Rob and I first met at the age of nine. We were pupils at Chetham’s School of Music, two boys who were meant to be studying music but were far more interested in spotting the absurdities in everyday life. Even then, before ambition had formed or careers had been imagined, we discovered a shared instinct: we simply tried to make each other laugh. That was the beginning of everything.
Our friendship deepened over the years, and we later studied together at the University of Liverpool. By then, the mischief of childhood had matured into something more focused. We were still chasing laughter, but we had begun to understand the craft behind it — the rhythm of dialogue, the architecture of a joke, the delicate balance between character and comedy. What started as scribbles in notebooks and late-night conversations slowly evolved into scripts, sketches, and a creative partnership that would define our futures.
Long before there was any talk of television or audiences, we wrote for ourselves. We wrote because it delighted us. Because the process of turning an idea inside out until it sparked with absurdity felt like magic. Because we trusted each other’s instincts. The laughter was always the compass.

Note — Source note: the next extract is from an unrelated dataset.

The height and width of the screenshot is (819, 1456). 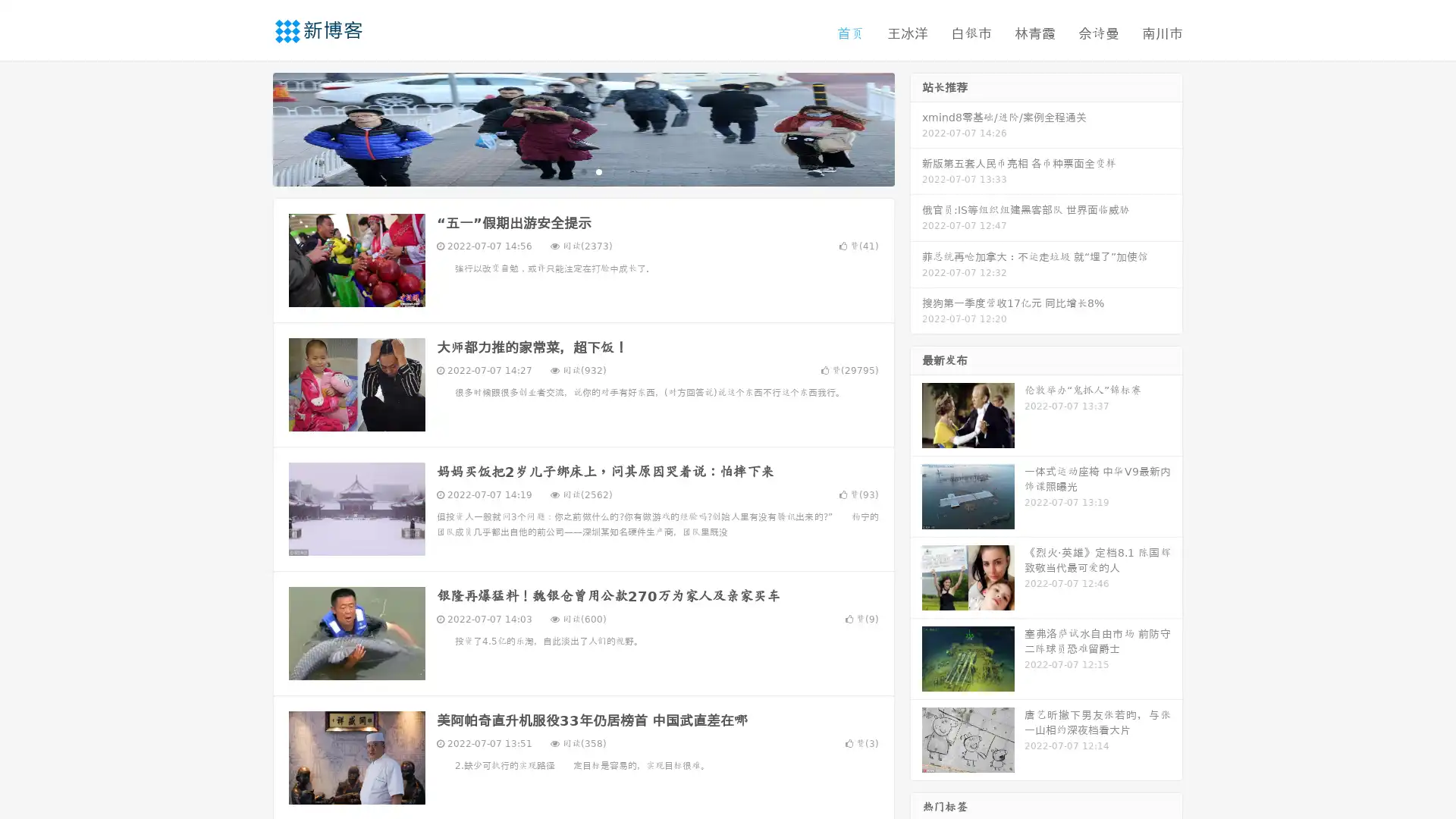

When our partnership eventually found its way onto television screens, neither of us could have imagined how far it would travel. What began as two friends amusing one another grew into something that resonated with millions. To audiences, it became iconic; to us, it was still rooted in that same dynamic — a shared glance, a sharpened line, the quiet satisfaction of knowing we had pushed an idea just far enough.
Rob possessed a rare comedic voice — sharp, fearless, and gloriously unpretentious. He had an instinct for exposing the ridiculous in the ordinary, and for grounding even the most outlandish concepts in recognisable human flaws. He cared deeply about structure and integrity. A joke was never just a joke; it had to serve the story, reveal character, or turn expectation on its head. Working with him meant constant refinement. He challenged me, strengthened me, and never allowed complacency to creep in.
But beyond the work, beyond the scripts and the success, there was the friendship. The schoolboy who laughed at the same silly ideas. The young man who debated plot points into the early hours. The collaborator who knew exactly when to push, when to concede, and when to sit back and let the absurdity speak for itself. Ours was a bond measured not just in professional milestones, but in shared decades of creativity and trust.
It is a strange and heavy thing to lose someone who has been present in your life for so long. There are memories that belong only to us — half-formed concepts, abandoned drafts, private jokes that would make no sense to anyone else. With his passing, those fragments feel even more precious.
And yet, his voice endures. It lives on in the work, in the characters who continue to make people laugh, and in the countless fans who still find joy and comfort in stories we built together. That is an extraordinary legacy — to have created something that not only entertained, but endured.
What began as schoolboy mischief grew into a lifelong creative partnership. I will forever be grateful for the laughter we shared, the risks we took, and the world we created side by side.
Farewell, my dear friend. Thank you for everything. The laughter you gave the world — and the laughter you gave me — will never fade.